───── INFORMATION PROVIDED ─────

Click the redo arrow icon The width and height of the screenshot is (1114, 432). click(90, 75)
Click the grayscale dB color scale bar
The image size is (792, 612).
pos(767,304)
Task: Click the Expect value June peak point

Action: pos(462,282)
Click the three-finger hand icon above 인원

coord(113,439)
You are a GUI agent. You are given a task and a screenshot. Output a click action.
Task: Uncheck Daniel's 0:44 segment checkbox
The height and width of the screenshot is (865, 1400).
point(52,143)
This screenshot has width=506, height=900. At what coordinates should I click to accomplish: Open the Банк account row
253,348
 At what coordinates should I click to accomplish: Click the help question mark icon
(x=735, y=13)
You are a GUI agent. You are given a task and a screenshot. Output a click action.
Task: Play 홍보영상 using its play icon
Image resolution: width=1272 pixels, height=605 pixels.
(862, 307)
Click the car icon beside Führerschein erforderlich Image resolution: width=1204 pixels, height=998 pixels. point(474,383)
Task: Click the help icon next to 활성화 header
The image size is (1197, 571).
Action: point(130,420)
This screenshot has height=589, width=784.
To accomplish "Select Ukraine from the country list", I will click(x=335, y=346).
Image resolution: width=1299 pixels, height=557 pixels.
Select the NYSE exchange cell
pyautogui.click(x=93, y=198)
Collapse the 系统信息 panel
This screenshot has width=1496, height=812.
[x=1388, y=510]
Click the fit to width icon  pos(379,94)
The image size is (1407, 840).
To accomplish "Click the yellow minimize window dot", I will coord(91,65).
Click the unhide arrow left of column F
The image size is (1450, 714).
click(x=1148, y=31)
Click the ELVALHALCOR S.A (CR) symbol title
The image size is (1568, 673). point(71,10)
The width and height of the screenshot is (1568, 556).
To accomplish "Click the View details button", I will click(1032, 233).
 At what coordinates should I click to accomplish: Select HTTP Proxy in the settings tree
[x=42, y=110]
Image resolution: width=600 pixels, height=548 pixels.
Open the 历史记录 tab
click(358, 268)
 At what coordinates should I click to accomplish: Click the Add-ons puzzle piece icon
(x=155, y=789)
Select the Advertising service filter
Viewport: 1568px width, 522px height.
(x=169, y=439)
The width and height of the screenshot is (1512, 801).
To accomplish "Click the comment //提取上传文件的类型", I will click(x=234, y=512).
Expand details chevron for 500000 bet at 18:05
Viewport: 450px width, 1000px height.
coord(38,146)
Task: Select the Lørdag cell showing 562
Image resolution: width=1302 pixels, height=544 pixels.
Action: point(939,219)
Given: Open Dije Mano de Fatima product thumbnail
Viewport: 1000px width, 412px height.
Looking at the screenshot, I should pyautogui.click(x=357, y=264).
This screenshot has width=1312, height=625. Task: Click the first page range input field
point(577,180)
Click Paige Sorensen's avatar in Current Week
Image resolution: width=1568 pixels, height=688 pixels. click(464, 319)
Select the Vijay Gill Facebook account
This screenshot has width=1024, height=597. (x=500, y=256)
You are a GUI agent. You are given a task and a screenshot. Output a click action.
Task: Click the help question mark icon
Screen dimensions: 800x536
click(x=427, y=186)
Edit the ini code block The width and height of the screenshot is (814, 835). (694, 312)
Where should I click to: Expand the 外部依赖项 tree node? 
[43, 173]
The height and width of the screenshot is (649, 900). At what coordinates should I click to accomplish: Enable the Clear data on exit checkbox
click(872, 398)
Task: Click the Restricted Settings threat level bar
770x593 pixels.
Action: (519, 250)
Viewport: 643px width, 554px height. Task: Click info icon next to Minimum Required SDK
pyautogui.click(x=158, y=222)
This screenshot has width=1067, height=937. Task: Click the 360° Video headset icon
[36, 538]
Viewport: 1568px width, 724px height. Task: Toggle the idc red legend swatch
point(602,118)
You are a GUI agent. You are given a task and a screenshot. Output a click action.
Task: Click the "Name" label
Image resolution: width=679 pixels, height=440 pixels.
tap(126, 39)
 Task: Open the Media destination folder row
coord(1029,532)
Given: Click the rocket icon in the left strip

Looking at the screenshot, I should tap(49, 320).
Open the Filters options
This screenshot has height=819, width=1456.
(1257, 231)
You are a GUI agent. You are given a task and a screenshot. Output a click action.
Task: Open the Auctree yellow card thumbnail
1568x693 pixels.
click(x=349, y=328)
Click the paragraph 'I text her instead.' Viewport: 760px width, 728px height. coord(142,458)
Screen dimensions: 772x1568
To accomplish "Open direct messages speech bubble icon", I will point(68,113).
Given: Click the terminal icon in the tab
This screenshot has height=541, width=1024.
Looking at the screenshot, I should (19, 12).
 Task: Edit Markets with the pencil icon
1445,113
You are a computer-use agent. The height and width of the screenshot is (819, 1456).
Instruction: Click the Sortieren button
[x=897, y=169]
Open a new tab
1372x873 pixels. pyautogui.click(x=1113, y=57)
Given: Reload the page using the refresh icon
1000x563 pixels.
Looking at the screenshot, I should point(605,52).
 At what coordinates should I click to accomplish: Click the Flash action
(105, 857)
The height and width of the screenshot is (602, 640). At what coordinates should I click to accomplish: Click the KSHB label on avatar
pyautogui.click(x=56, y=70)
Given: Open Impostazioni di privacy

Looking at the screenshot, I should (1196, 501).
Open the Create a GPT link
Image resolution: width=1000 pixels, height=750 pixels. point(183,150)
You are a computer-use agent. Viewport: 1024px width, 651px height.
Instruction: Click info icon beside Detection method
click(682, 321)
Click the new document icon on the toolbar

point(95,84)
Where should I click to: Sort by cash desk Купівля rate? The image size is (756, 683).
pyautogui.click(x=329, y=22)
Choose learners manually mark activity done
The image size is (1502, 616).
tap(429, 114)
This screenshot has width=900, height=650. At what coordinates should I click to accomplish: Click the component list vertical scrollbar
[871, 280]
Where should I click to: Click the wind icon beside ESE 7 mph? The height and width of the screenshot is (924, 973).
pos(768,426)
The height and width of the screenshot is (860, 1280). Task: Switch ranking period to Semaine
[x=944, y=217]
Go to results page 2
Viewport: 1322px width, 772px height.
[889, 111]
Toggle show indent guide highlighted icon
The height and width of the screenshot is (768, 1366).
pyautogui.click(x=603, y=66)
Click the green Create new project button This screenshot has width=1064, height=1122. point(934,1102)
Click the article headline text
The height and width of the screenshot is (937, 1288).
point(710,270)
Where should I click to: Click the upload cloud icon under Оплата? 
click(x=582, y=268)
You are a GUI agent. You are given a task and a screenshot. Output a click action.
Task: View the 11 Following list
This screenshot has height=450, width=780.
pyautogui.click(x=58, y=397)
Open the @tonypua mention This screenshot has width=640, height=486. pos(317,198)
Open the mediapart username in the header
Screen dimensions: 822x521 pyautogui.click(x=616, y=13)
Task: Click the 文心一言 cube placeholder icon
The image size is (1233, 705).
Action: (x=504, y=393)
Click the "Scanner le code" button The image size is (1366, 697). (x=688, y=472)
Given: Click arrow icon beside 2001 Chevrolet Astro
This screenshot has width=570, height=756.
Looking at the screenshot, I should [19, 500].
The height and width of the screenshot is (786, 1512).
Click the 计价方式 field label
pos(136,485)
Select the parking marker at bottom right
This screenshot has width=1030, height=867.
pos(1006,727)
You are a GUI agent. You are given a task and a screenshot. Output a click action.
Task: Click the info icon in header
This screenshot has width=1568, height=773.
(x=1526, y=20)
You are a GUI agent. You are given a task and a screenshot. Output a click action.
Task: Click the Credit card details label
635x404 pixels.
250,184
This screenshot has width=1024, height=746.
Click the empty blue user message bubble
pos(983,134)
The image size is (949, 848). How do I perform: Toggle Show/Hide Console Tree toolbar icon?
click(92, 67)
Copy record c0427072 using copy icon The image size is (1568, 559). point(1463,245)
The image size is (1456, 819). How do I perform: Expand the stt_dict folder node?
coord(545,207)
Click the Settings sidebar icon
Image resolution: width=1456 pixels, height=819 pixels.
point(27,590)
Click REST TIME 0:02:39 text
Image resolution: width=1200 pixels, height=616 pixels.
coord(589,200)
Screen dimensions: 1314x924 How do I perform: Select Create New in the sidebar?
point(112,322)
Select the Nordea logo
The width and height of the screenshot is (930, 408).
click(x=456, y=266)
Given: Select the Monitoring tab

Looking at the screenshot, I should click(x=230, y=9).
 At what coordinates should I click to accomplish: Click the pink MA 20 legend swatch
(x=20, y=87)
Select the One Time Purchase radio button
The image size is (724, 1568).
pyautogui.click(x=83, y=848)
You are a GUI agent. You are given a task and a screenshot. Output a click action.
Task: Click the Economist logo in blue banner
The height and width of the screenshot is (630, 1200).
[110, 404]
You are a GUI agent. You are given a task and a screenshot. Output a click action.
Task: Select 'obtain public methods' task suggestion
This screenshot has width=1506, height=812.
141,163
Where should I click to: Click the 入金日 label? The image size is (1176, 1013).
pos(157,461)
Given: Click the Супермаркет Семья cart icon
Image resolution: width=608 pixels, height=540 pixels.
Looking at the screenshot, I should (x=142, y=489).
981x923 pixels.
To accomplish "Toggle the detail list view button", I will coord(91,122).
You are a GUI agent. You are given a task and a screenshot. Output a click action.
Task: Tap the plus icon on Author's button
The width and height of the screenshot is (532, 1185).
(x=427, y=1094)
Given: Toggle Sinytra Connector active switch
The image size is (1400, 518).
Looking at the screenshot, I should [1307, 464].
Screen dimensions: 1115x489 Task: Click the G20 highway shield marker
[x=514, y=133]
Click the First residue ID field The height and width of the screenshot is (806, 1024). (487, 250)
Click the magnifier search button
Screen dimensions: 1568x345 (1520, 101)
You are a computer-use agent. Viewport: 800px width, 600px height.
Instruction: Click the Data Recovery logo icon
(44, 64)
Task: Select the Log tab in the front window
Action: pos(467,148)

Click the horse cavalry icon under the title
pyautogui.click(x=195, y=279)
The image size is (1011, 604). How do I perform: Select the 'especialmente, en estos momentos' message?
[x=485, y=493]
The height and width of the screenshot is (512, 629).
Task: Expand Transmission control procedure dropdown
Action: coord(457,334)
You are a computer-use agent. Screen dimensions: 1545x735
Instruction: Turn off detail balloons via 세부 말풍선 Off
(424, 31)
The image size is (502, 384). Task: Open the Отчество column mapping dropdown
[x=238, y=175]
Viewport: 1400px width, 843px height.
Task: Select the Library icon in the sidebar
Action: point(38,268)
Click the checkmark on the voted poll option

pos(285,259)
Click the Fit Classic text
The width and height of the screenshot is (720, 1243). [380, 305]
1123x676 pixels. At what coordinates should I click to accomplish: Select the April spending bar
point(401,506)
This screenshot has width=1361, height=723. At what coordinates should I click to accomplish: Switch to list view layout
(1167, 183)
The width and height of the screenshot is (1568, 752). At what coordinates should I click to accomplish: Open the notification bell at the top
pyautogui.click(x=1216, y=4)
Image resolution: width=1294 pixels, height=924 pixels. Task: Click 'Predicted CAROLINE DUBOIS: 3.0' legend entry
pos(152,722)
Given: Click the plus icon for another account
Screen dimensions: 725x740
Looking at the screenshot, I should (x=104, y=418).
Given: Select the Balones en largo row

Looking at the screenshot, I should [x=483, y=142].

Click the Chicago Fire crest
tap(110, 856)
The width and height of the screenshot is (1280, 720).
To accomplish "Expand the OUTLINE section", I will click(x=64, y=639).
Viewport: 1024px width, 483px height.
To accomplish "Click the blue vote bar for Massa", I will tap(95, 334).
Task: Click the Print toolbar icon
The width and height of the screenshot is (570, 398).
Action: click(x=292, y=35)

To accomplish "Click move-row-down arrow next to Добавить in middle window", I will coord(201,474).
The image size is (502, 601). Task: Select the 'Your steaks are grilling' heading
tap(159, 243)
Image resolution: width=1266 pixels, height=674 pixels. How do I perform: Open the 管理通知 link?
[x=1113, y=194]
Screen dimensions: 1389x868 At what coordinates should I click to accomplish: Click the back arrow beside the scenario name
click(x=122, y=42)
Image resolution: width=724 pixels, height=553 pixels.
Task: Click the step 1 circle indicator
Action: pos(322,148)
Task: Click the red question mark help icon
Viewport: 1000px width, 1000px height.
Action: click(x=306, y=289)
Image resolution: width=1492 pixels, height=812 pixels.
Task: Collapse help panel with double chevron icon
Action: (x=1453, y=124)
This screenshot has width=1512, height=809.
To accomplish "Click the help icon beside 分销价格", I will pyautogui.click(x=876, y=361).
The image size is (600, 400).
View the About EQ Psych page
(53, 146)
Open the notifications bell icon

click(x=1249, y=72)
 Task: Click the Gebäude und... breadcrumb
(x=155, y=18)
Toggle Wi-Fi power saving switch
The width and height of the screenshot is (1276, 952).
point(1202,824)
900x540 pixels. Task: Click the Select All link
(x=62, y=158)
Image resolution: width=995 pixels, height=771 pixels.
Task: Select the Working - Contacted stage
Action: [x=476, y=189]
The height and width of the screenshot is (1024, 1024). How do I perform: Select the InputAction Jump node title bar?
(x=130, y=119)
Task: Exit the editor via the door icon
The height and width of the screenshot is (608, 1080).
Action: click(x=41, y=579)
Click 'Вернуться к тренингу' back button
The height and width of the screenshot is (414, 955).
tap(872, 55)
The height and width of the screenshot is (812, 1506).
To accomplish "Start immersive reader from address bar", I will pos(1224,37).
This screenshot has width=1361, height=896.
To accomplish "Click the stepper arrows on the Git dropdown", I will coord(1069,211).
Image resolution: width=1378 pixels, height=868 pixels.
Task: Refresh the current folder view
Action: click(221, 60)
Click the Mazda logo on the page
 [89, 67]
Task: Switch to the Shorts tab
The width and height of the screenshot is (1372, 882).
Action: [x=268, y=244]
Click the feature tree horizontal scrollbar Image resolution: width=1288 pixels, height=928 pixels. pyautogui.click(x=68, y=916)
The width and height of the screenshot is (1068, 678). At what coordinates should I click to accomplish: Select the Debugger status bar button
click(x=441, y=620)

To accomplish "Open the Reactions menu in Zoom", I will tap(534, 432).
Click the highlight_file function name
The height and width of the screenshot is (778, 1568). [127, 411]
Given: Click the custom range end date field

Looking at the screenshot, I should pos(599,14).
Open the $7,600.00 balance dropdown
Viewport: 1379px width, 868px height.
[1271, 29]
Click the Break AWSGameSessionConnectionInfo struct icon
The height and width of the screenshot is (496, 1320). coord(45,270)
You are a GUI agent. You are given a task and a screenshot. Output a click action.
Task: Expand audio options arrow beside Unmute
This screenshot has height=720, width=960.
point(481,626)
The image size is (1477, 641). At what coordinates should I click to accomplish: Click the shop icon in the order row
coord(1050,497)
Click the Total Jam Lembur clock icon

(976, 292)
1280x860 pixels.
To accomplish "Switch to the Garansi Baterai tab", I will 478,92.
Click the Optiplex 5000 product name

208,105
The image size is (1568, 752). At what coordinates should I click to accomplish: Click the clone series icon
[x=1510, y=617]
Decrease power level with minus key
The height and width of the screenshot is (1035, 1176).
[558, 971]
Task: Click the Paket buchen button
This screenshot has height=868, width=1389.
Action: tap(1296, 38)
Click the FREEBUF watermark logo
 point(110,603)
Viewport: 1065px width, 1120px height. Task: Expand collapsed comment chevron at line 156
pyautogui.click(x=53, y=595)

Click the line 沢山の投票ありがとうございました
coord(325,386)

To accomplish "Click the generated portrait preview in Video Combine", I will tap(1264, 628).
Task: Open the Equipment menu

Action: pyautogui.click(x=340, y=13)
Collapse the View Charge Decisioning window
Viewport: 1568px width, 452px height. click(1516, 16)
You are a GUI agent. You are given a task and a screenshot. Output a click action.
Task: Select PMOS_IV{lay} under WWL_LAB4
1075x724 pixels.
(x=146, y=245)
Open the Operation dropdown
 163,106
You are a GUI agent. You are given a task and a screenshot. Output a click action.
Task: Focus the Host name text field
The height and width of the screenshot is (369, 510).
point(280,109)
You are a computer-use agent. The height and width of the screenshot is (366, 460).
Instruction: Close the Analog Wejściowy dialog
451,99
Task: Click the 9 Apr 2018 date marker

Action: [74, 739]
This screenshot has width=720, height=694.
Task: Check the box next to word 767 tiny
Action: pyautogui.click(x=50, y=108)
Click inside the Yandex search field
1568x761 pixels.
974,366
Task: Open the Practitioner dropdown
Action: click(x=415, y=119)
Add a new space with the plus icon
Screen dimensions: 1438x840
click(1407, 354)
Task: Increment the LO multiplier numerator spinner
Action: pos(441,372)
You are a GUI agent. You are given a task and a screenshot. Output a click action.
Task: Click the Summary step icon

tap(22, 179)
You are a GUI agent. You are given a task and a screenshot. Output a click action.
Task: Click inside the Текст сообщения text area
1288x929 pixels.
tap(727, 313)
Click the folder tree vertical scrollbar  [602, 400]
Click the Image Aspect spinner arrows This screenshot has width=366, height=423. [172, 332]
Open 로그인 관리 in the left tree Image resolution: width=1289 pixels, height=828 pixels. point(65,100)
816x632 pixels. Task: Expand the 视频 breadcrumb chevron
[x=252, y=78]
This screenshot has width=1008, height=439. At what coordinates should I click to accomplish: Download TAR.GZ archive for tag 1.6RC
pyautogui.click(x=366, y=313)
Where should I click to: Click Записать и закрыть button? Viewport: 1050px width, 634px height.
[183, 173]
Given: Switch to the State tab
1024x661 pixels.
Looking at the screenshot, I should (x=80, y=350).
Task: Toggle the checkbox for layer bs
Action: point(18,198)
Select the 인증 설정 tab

─────

PROBLEM: Pick out every line in the data above that contains the word "toolbar", and copy each one. Case counts.

SOLUTION:
Click the new document icon on the toolbar
The image size is (949, 848). How do I perform: Toggle Show/Hide Console Tree toolbar icon?
Task: Click the Print toolbar icon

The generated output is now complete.